Benjamin Neuman, professor and chair of biological sciences with the Texas A&M University in Texarkana, said the mutation appeared to be random, not the result of natural selection by the immune system because there were no more variants in that part of the spike than elsewhere in the genome.
He also agreed that the computer modeling might need improvement. “The mutation could make a small difference in binding affinity, though the actual effect of this mutation would be difficult to predict and would be better tested experimentally,” Neuman said.
The constant mutation of the coronavirus means the vaccine will need periodic tests and updates. “The influenza virus mutates constantly, and at about the same rate as coronavirus, but we are able to successfully vaccinate against this moving target,” he said. “Finding a vaccine strategy that actually works in people is the difficult part.”
The unusual behavior of the coronavirus has kept scientists around the world scratching their heads.

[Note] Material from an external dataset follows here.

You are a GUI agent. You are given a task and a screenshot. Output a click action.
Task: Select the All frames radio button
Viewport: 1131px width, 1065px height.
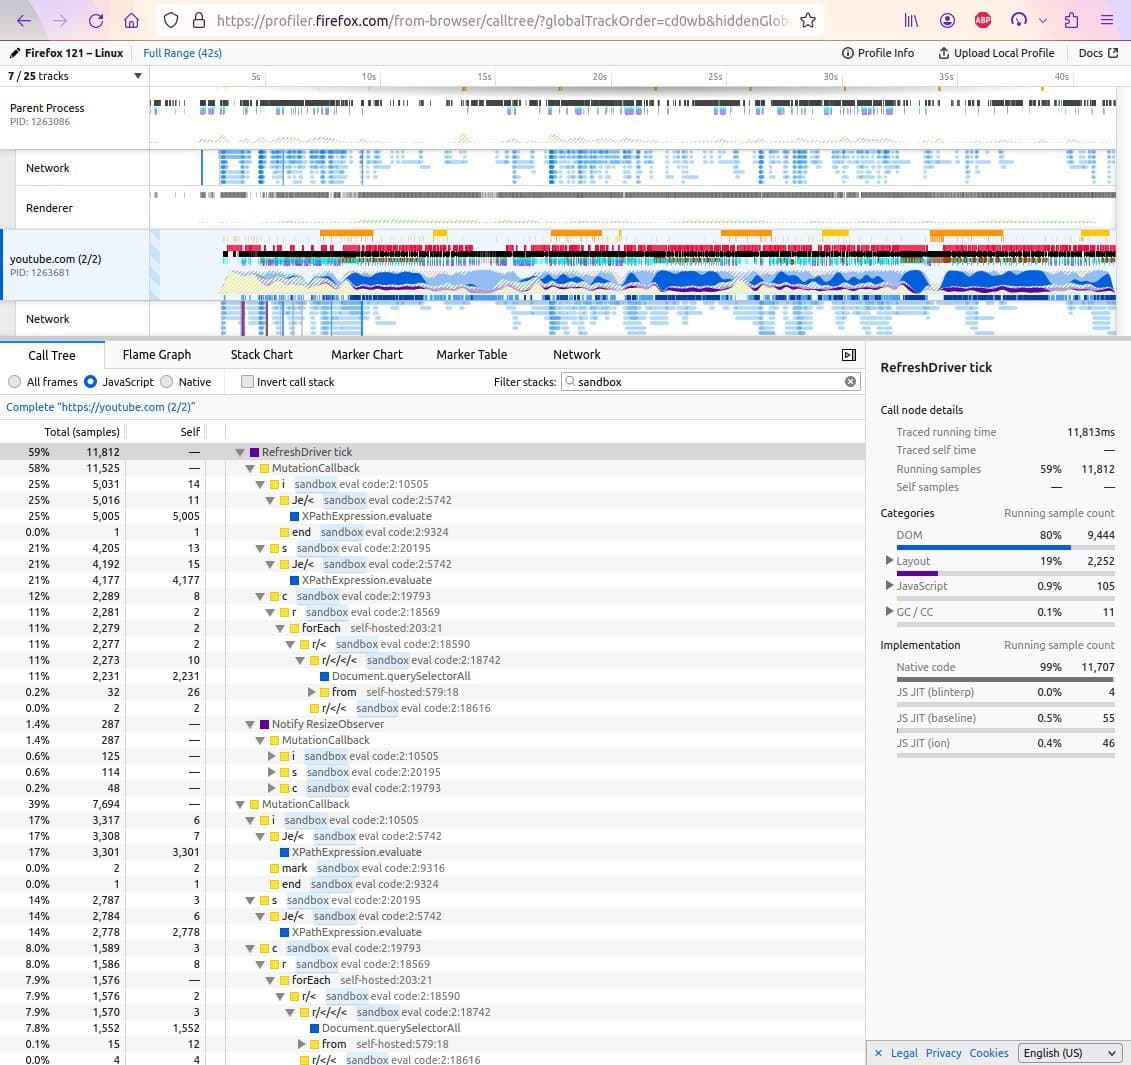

For instance, it has infected a large number of patients around the world but the genetic structure of the strain has remained relatively stable.
Some researchers have speculated that it might have been spreading quietly in humans for a long time and evolved into a form that did not require too many changes to adapt to different environments and populations.
But others worry the thousands of strains sampled and sequenced are just the tip of the iceberg – and greater variety increases the risk that new strains will require new vaccines in the same way the flu virus does.
Although China has five different vaccines under development “it is impossible to predict which one is more likely to succeed”, said the researcher. “They could all end in failure.”